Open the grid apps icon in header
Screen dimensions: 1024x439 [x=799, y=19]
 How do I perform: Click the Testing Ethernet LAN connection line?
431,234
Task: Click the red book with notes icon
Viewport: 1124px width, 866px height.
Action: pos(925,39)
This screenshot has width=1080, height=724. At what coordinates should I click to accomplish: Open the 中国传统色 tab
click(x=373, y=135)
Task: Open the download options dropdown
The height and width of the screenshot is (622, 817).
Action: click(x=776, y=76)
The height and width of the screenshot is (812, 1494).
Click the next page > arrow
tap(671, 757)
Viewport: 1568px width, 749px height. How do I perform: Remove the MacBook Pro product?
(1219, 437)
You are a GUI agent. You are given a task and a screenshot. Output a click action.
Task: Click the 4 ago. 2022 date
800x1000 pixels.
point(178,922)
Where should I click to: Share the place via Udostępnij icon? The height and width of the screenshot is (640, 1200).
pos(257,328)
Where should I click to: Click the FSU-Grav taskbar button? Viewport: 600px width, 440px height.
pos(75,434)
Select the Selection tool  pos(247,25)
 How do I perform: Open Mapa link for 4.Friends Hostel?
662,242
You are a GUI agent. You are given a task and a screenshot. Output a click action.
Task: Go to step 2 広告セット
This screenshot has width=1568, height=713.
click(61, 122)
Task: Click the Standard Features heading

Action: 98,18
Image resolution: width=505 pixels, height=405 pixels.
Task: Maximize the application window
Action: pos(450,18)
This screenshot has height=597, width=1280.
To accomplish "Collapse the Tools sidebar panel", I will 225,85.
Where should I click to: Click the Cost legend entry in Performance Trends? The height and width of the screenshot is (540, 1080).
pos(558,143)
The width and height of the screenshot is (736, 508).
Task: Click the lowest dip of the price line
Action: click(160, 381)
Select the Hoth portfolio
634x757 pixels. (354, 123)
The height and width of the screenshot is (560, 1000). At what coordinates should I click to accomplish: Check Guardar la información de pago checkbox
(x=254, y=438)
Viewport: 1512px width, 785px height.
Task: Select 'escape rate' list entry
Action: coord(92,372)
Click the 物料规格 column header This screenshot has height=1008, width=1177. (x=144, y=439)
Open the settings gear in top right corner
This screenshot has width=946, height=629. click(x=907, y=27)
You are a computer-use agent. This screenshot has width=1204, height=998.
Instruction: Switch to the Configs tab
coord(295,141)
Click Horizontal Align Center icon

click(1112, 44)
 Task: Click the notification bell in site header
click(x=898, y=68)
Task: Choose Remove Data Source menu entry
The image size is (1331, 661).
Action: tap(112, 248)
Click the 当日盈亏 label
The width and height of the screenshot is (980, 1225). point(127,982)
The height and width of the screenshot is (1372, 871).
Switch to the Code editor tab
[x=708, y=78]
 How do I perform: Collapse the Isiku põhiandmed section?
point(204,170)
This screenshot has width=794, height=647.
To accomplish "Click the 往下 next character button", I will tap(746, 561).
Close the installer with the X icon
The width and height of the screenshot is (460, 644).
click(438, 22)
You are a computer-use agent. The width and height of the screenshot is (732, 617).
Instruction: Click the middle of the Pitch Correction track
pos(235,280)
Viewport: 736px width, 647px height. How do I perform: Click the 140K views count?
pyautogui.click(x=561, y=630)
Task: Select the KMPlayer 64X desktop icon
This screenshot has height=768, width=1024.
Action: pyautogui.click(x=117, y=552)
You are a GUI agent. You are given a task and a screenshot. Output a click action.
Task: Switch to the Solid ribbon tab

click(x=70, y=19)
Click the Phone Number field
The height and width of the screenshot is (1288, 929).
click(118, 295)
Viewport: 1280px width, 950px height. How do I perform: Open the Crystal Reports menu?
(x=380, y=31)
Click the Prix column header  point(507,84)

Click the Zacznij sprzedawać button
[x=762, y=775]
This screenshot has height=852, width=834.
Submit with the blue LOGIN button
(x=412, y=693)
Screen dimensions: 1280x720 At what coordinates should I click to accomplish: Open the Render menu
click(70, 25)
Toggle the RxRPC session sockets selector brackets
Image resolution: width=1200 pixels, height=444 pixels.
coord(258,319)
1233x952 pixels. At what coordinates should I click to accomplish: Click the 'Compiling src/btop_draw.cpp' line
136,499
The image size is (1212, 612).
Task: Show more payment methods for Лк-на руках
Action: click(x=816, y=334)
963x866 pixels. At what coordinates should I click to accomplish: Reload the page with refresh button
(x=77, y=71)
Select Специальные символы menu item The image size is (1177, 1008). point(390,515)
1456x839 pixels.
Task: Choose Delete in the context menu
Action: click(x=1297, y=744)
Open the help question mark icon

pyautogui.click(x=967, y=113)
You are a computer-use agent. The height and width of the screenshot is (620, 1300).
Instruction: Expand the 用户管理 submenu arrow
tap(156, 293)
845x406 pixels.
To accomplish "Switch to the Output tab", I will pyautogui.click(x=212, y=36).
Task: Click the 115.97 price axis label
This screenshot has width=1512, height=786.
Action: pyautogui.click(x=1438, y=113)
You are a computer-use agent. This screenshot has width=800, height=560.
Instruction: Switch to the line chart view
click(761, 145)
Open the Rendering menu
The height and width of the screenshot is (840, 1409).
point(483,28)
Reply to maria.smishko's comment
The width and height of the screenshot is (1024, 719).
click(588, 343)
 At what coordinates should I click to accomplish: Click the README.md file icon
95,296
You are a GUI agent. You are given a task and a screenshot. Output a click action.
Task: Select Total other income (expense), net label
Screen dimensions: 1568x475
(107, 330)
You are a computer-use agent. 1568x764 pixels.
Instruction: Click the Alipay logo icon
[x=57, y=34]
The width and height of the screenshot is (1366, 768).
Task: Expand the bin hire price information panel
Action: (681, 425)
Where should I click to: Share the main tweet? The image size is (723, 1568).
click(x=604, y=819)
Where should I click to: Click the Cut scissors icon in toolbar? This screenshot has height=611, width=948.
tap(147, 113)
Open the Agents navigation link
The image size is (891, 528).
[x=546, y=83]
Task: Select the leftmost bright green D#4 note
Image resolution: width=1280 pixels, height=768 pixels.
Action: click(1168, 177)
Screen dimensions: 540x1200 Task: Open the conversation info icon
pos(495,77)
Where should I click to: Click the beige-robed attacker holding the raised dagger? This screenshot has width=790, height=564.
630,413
------------------------------------
▸ **Task to complete**:
Reply with the complete data above, every character as it stands.

▸ **Reply**:
Open the grid apps icon in header
Screen dimensions: 1024x439 [x=799, y=19]
 How do I perform: Click the Testing Ethernet LAN connection line?
431,234
Task: Click the red book with notes icon
Viewport: 1124px width, 866px height.
Action: pos(925,39)
This screenshot has width=1080, height=724. At what coordinates should I click to accomplish: Open the 中国传统色 tab
click(x=373, y=135)
Task: Open the download options dropdown
The height and width of the screenshot is (622, 817).
Action: click(x=776, y=76)
The height and width of the screenshot is (812, 1494).
Click the next page > arrow
tap(671, 757)
Viewport: 1568px width, 749px height. How do I perform: Remove the MacBook Pro product?
(1219, 437)
You are a GUI agent. You are given a task and a screenshot. Output a click action.
Task: Click the 4 ago. 2022 date
800x1000 pixels.
point(178,922)
Where should I click to: Share the place via Udostępnij icon? The height and width of the screenshot is (640, 1200).
pos(257,328)
Where should I click to: Click the FSU-Grav taskbar button? Viewport: 600px width, 440px height.
pos(75,434)
Select the Selection tool  pos(247,25)
 How do I perform: Open Mapa link for 4.Friends Hostel?
662,242
You are a GUI agent. You are given a task and a screenshot. Output a click action.
Task: Go to step 2 広告セット
This screenshot has width=1568, height=713.
click(61, 122)
Task: Click the Standard Features heading

Action: 98,18
Image resolution: width=505 pixels, height=405 pixels.
Task: Maximize the application window
Action: pos(450,18)
This screenshot has height=597, width=1280.
To accomplish "Collapse the Tools sidebar panel", I will 225,85.
Where should I click to: Click the Cost legend entry in Performance Trends? The height and width of the screenshot is (540, 1080).
pos(558,143)
The width and height of the screenshot is (736, 508).
Task: Click the lowest dip of the price line
Action: click(160, 381)
Select the Hoth portfolio
634x757 pixels. (354, 123)
The height and width of the screenshot is (560, 1000). At what coordinates should I click to accomplish: Check Guardar la información de pago checkbox
(x=254, y=438)
Viewport: 1512px width, 785px height.
Task: Select 'escape rate' list entry
Action: coord(92,372)
Click the 物料规格 column header This screenshot has height=1008, width=1177. (x=144, y=439)
Open the settings gear in top right corner
This screenshot has width=946, height=629. click(x=907, y=27)
You are a computer-use agent. This screenshot has width=1204, height=998.
Instruction: Switch to the Configs tab
coord(295,141)
Click Horizontal Align Center icon

click(1112, 44)
 Task: Click the notification bell in site header
click(x=898, y=68)
Task: Choose Remove Data Source menu entry
The image size is (1331, 661).
Action: tap(112, 248)
Click the 当日盈亏 label
The width and height of the screenshot is (980, 1225). point(127,982)
The height and width of the screenshot is (1372, 871).
Switch to the Code editor tab
[x=708, y=78]
 How do I perform: Collapse the Isiku põhiandmed section?
point(204,170)
This screenshot has width=794, height=647.
To accomplish "Click the 往下 next character button", I will tap(746, 561).
Close the installer with the X icon
The width and height of the screenshot is (460, 644).
click(438, 22)
You are a computer-use agent. The width and height of the screenshot is (732, 617).
Instruction: Click the middle of the Pitch Correction track
pos(235,280)
Viewport: 736px width, 647px height. How do I perform: Click the 140K views count?
pyautogui.click(x=561, y=630)
Task: Select the KMPlayer 64X desktop icon
This screenshot has height=768, width=1024.
Action: pyautogui.click(x=117, y=552)
You are a GUI agent. You are given a task and a screenshot. Output a click action.
Task: Switch to the Solid ribbon tab

click(x=70, y=19)
Click the Phone Number field
The height and width of the screenshot is (1288, 929).
click(118, 295)
Viewport: 1280px width, 950px height. How do I perform: Open the Crystal Reports menu?
(x=380, y=31)
Click the Prix column header  point(507,84)

Click the Zacznij sprzedawać button
[x=762, y=775]
This screenshot has height=852, width=834.
Submit with the blue LOGIN button
(x=412, y=693)
Screen dimensions: 1280x720 At what coordinates should I click to accomplish: Open the Render menu
click(70, 25)
Toggle the RxRPC session sockets selector brackets
Image resolution: width=1200 pixels, height=444 pixels.
coord(258,319)
1233x952 pixels. At what coordinates should I click to accomplish: Click the 'Compiling src/btop_draw.cpp' line
136,499
The image size is (1212, 612).
Task: Show more payment methods for Лк-на руках
Action: click(x=816, y=334)
963x866 pixels. At what coordinates should I click to accomplish: Reload the page with refresh button
(x=77, y=71)
Select Специальные символы menu item The image size is (1177, 1008). point(390,515)
1456x839 pixels.
Task: Choose Delete in the context menu
Action: click(x=1297, y=744)
Open the help question mark icon

pyautogui.click(x=967, y=113)
You are a computer-use agent. The height and width of the screenshot is (620, 1300).
Instruction: Expand the 用户管理 submenu arrow
tap(156, 293)
845x406 pixels.
To accomplish "Switch to the Output tab", I will pyautogui.click(x=212, y=36).
Task: Click the 115.97 price axis label
This screenshot has width=1512, height=786.
Action: pyautogui.click(x=1438, y=113)
You are a computer-use agent. This screenshot has width=800, height=560.
Instruction: Switch to the line chart view
click(761, 145)
Open the Rendering menu
The height and width of the screenshot is (840, 1409).
point(483,28)
Reply to maria.smishko's comment
The width and height of the screenshot is (1024, 719).
click(588, 343)
 At what coordinates should I click to accomplish: Click the README.md file icon
95,296
You are a GUI agent. You are given a task and a screenshot. Output a click action.
Task: Select Total other income (expense), net label
Screen dimensions: 1568x475
(107, 330)
You are a computer-use agent. 1568x764 pixels.
Instruction: Click the Alipay logo icon
[x=57, y=34]
The width and height of the screenshot is (1366, 768).
Task: Expand the bin hire price information panel
Action: (681, 425)
Where should I click to: Share the main tweet? The image size is (723, 1568).
click(x=604, y=819)
Where should I click to: Click the Cut scissors icon in toolbar? This screenshot has height=611, width=948.
tap(147, 113)
Open the Agents navigation link
The image size is (891, 528).
[x=546, y=83]
Task: Select the leftmost bright green D#4 note
Image resolution: width=1280 pixels, height=768 pixels.
Action: click(1168, 177)
Screen dimensions: 540x1200 Task: Open the conversation info icon
pos(495,77)
Where should I click to: Click the beige-robed attacker holding the raised dagger? This screenshot has width=790, height=564.
630,413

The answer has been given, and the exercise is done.